This recipe hits home! 🇲🇹 Although the traditional dish is from the neighbouring island of Sicily, it is also a popular dish in Malta with varieties found all over the place.
The basic ingredients for the dish are aubergines, tomatoes, olives and capers. Some include other vegetables like zucchini, carrots and bell peppers. The beautiful thing about caponata is that each and every family have their own way and method of preparing this dish. Either way, it is always a symphony of flavours! 🎼🎶
My recent favourite addition to the caponata is a big can of white beans. Beans not only add volume to the dish, they also make it complete with the added protein. I find that the creamy white beans, cannelli beans or butter beans are the best addition!
Traditionally in the caponata, aubergines are fried. However, you can also roast it in the oven for a healthier option. I have done it both ways and it turns out good either way.

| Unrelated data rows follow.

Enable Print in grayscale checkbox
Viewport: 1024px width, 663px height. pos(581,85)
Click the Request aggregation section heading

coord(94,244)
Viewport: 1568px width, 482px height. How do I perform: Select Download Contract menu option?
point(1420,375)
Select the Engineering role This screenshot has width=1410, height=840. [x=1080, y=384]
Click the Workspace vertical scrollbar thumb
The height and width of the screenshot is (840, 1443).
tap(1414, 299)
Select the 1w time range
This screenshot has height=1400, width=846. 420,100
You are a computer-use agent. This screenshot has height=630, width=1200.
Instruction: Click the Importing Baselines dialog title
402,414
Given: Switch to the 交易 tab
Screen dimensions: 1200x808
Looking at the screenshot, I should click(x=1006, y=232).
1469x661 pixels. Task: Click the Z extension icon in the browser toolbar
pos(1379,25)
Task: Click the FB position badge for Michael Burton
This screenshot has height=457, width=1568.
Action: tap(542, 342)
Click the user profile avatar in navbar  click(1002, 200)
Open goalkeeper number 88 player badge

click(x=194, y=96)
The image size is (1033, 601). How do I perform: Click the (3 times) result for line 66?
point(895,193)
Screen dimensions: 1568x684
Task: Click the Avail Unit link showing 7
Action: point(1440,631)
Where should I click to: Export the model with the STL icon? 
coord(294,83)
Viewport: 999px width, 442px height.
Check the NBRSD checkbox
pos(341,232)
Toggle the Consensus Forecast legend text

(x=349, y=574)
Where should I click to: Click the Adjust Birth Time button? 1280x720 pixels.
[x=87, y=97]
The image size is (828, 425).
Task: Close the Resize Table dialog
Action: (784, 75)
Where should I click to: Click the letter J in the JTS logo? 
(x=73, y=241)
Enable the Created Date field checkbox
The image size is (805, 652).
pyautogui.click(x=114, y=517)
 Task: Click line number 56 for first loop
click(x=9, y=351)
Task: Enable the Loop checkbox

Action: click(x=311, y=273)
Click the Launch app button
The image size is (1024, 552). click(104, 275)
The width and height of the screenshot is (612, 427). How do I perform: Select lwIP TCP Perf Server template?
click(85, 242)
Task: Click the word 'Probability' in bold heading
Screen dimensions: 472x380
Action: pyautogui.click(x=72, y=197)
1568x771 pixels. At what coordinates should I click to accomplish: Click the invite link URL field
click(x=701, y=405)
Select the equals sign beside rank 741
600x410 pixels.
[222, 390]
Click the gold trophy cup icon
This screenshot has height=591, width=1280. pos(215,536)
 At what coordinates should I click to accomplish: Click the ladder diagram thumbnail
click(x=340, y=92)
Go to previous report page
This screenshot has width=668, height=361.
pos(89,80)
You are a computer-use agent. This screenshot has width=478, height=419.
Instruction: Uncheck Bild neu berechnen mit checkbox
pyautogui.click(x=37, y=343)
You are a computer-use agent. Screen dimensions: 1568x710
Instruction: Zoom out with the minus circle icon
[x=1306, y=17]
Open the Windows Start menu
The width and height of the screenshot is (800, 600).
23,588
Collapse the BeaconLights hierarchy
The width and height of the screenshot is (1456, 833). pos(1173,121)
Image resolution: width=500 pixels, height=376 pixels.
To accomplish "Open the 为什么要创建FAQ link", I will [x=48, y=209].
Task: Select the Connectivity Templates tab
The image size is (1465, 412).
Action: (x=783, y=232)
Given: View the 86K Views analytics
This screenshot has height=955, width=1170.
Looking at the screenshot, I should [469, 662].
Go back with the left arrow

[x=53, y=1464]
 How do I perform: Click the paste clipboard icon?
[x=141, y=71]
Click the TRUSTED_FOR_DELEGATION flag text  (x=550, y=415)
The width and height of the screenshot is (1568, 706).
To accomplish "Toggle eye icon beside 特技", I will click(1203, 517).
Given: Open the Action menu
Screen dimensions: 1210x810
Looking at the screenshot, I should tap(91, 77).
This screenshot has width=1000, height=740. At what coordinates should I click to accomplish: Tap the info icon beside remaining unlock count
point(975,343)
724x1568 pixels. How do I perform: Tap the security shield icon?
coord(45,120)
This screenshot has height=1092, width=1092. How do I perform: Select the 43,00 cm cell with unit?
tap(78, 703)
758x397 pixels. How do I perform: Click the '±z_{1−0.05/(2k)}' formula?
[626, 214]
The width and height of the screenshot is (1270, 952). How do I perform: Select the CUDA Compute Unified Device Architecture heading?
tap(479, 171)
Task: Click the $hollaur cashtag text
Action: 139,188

I believe that caponata is best served the day after it is cooked. If this is not an option, it should at least be allowed to cool down and served at room temperature.
White Bean Caponata
A symphony of flavours on a plate 😋
- 2 medium aubergines, diced
- Vegetable/Olive oil
- 2 onions, finely sliced
- 3 garlic cloves, sliced
- Bunch of fresh parsley, chopped
- 1 tsp dried oregano
- 2 tbsp balsamic vinegar
- 180g cherry tomatoes, halved
- 2 tbsp capers
- 80g pitted olives, halved
- 50g sultana
- 5 tbsp tomato paste
- 800g tin white beans, drained and rinsed
- 50g pine nuts, toasted
- Sea salt & black pepper
- In a large saucepan, heat a couple of tablespoons of vegetable oil. Once hot, add the diced aubergine and cook for around 10 minutes until golden, stirring occasionally so it does not stick to the bottom. You may want to do this in batches so that the pan is not overcrowded and then return all aubergine the pan once ready. (see note below)
- Add the sliced onion and sauté for 8-10 minutes until soft and translucent.
- Add the garlic, chopped parsley stalks and dried oregano and cook for 2 minutes until fragrant.
- Pour in the balsamic vinegar and cook until most of it has evaporated.
- Add the cherry tomatoes, capers, olives and sultana and cook for 10 minutes.
- Stir in the tomato paste. Add the white beans and season with salt and pepper. Cover and let it simmer for at least another 20 minutes.
- Take off the heat and allow to cool to room temperature.
- Serve topped with pine nuts and chopped parsley leaves and a side of toasted sourdough bread.
For a healthier alternative, you may want to roast the aubergine instead of frying. In that case, place the diced aubergine on a baking tray, drizzle with olive oil and place in a preheated oven at 200 degrees Celsius. Roast for 25 minutes or until golden brown. Then add to the saucepan at step 5 above.